## [Goal of the exercise]
Copy the entire text on the film Portrait of Jennie word for word.

## [Text under study]

Saturday, 18 September 2021 18:49

Portrait of Jennie






PORTRAIT OF JENNIE

US, 1948, 85 minutes, Black and white/colour.
Jennifer Jones, Joseph Cotten, Ethel Barrymore, Lilian Gish, Cecil Kellaway, David Wayne, Henry Hull, Florence Bates.
Directed by William Dieterle.

Portrait of Jennie is a very romantic film, very popular in the late 1940s.

Joseph Cotten portrays an artist in the 1930s, down on his luck. However, a group of art dealers led by Ethel Barrymore and Cecil Kellaway purchase one of his paintings and encourage him to do more work, especially portraits. In Central Park he encounters a very young Jennie and continues to meet her. However, each time they meet she has grown up much more. She also speaks about a mysterious past.

The artist goes to seek out the places where Jennie is supposed to have lived, including a convent where Lilian Gish portrays the mother superior. The film climaxes with a storm – tinted green for special effects (and the special effects won the Oscar for that year).

## [Record extracts]
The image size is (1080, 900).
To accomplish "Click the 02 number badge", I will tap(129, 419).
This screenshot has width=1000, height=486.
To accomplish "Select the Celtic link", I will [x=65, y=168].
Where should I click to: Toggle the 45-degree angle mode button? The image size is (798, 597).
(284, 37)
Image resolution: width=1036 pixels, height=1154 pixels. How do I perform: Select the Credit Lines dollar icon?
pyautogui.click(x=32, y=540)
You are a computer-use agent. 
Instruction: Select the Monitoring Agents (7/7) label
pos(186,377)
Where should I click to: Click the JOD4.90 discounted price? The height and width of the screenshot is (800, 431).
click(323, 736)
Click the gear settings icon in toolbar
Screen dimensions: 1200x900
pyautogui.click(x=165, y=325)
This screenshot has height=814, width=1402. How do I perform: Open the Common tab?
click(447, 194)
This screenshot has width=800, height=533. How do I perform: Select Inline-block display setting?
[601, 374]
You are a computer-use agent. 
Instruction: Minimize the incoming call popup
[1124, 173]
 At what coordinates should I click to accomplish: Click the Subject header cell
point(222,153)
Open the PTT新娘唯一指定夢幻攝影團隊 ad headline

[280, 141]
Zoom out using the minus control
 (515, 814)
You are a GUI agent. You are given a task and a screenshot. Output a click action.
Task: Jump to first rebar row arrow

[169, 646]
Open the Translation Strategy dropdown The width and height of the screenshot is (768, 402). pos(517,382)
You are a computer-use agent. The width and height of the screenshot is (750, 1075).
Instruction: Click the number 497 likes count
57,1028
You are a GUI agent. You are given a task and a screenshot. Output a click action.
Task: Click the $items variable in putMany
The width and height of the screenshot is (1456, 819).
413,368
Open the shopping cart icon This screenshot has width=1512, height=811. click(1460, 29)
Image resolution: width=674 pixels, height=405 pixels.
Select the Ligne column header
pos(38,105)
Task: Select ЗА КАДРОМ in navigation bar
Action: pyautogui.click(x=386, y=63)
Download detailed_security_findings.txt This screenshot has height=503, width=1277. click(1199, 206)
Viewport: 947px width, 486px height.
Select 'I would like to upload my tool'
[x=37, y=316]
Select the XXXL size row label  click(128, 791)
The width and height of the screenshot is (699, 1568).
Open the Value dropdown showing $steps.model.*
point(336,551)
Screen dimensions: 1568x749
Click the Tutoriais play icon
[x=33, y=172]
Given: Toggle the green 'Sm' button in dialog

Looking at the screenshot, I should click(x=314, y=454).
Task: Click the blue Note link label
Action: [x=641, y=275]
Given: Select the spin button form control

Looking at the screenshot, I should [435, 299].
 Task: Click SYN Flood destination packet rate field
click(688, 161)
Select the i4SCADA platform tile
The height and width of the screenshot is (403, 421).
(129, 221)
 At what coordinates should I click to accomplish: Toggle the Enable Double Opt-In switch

## [Task result]
Saturday, 18 September 2021 18:49

Portrait of Jennie






PORTRAIT OF JENNIE

US, 1948, 85 minutes, Black and white/colour.
Jennifer Jones, Joseph Cotten, Ethel Barrymore, Lilian Gish, Cecil Kellaway, David Wayne, Henry Hull, Florence Bates.
Directed by William Dieterle.

Portrait of Jennie is a very romantic film, very popular in the late 1940s.

Joseph Cotten portrays an artist in the 1930s, down on his luck. However, a group of art dealers led by Ethel Barrymore and Cecil Kellaway purchase one of his paintings and encourage him to do more work, especially portraits. In Central Park he encounters a very young Jennie and continues to meet her. However, each time they meet she has grown up much more. She also speaks about a mysterious past.

The artist goes to seek out the places where Jennie is supposed to have lived, including a convent where Lilian Gish portrays the mother superior. The film climaxes with a storm – tinted green for special effects (and the special effects won the Oscar for that year).